Michaël Nguyen, président de la Fédération professionnelle des journalistes du Québec

« On voit régulièrement des accusations pour des menaces à l’endroit de journalistes, et on les encourage à porter plainte. Il faut que ça cesse et que les gens comprennent que les menaces, même sur l’internet, ça reste des menaces et c’est puni par la loi », martèle-t-il.

Des propos appuyés par le chroniqueur de La Presse Patrick Lagacé, qui a reçu son lot de courriels menaçants durant sa carrière.

« Ce que les trolls ne comprennent pas, c’est que l’internet n’est pas une zone de non-droit. Depuis le début de la pandémie, j’ai porté plainte une dizaine de fois pour des messages violents et menaçants. Dans mon expérience, la police prend ces plaintes au sérieux, tant au SPVM qu’à la SQ », dit-il.

Quand la police cogne à la porte des trolls pour les arrêter, ils trouvent ça moins drôle. Mais c’est comme ça que ça se passe dans le monde réel : les gestes et les paroles ont des conséquences.

Patrick Lagacé, chroniqueur à La Presse

Dans le cadre d’un sondage mené par la firme Ipsos pour le compte de la FPJQ l’automne dernier auprès de plus de 1000 journalistes professionnels, 72 % d’entre eux ont répondu avoir subi une forme ou une autre de harcèlement au cours des 12 derniers mois.

Qui plus est, 84 % des journalistes qui ont affirmé avoir fait l’objet de harcèlement en ligne estiment que ce phénomène s’est accru.

La majorité des cas non signalés

Or, « la plupart des cas de harcèlement ne sont pas signalés, soit parce que les journalistes et professionnels des médias doutent de la gravité du harcèlement dont ils font l’objet ou parce qu’ils pensent que rien ne sera fait pour améliorer la situation », notent les auteurs du sondage.

Encore récemment, la FPJQ a rencontré plusieurs corps policiers qui ont réitéré l’importance pour les journalistes de dénoncer de tels propos.

C’était vraiment un rappel parce qu’on sait que les journalistes hésitent à porter plainte, car ils pensent que ça fait partie de la job.

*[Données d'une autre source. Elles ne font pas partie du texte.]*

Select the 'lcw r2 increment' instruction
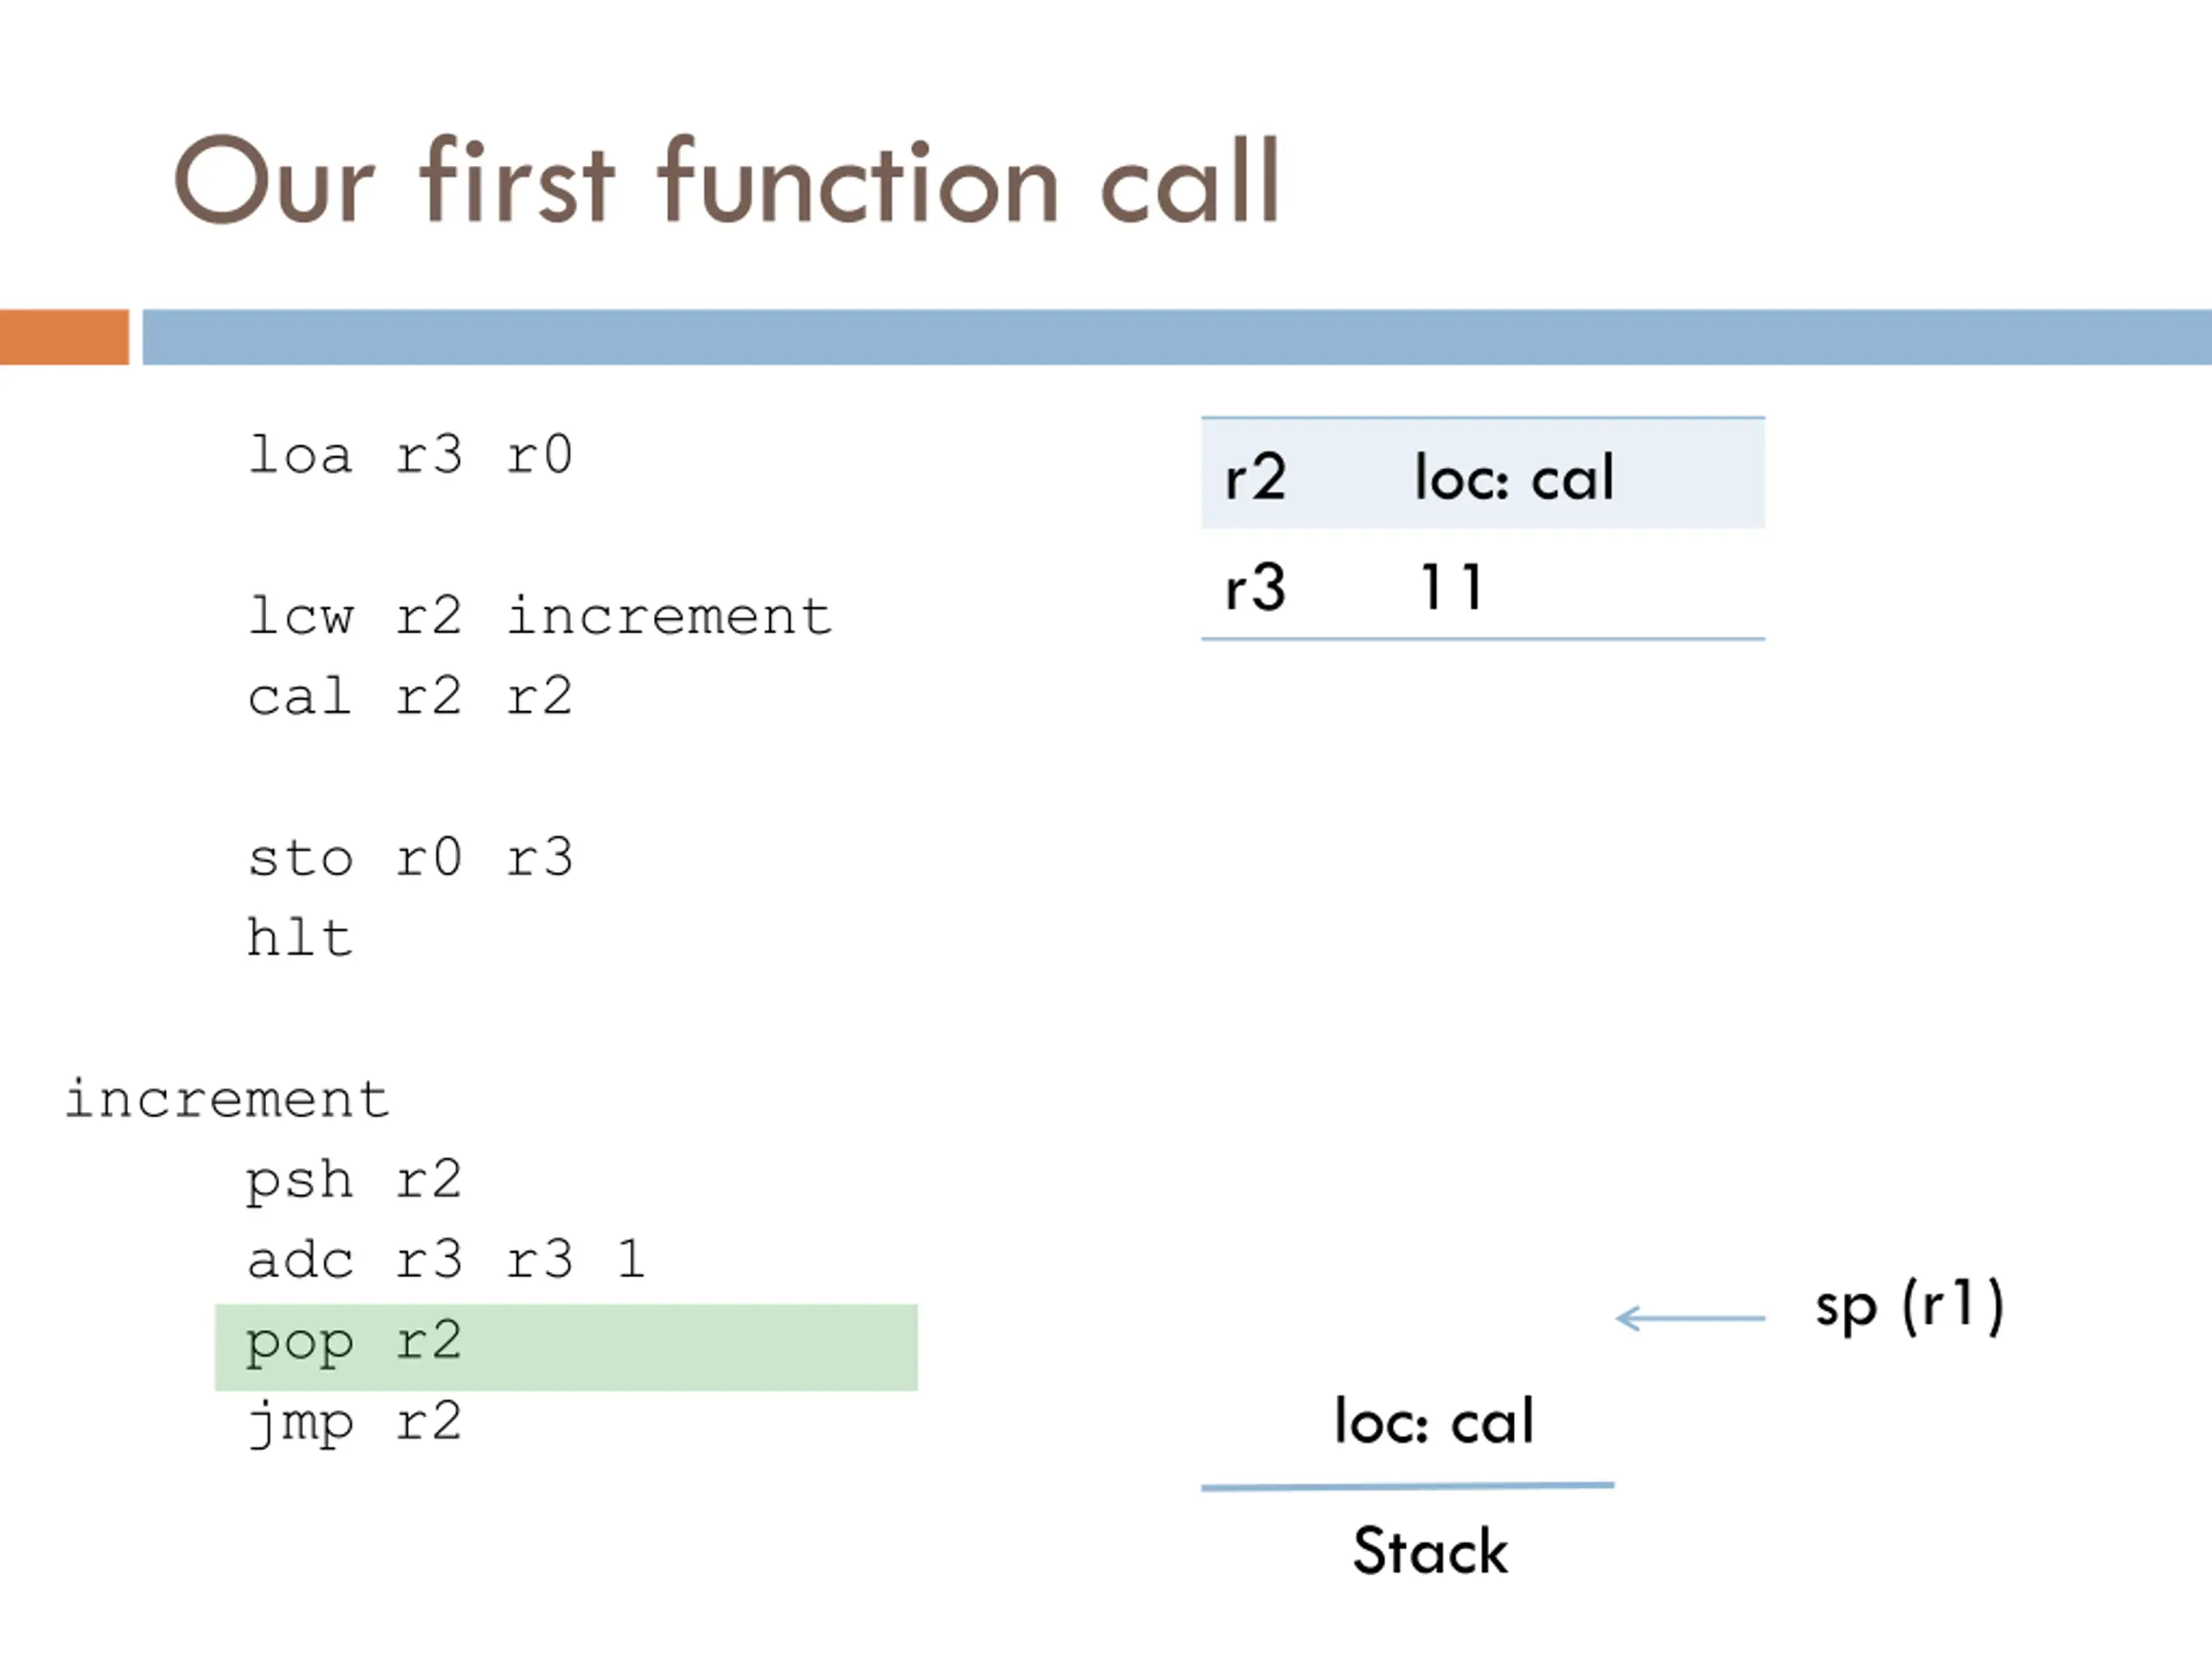The width and height of the screenshot is (2212, 1659). tap(540, 616)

Oui, il y a la critique et c’est acceptable de critiquer, mais menacer ou porter atteinte à l’intégrité physique d’une personne, c’est inacceptable.

Michaël Nguyen, président de la FPJQ

Une collaboration à plusieurs vitesses

Si la collaboration entre les organisations journalistiques et la police dans ce type de dossiers se passe bien au Québec, selon Michaël Nguyen, la situation est différente dans le reste du Canada.

Lundi, l’Association canadienne des journalistes a demandé à la Gendarmerie royale du Canada (GRC) qu’elle dévoile ce qu’elle savait au sujet d’un complot tramé par des membres d’un groupe d’extrême droite visant à tuer un journaliste du quotidien manitobain The Free Press.

En septembre 2019, la GRC avait fait parvenir une lettre au journaliste Ryan Thorpe l’informant qu’elle était au courant d’une menace à sa vie. Les agents de la police fédérale y recommandaient à M. Thorpe de rester aux aguets, d’installer un système d’alarme chez lui et de porter plainte à la police s’il était témoin de quoi que ce soit, mais ils n’auraient pas cru bon d’en faire plus.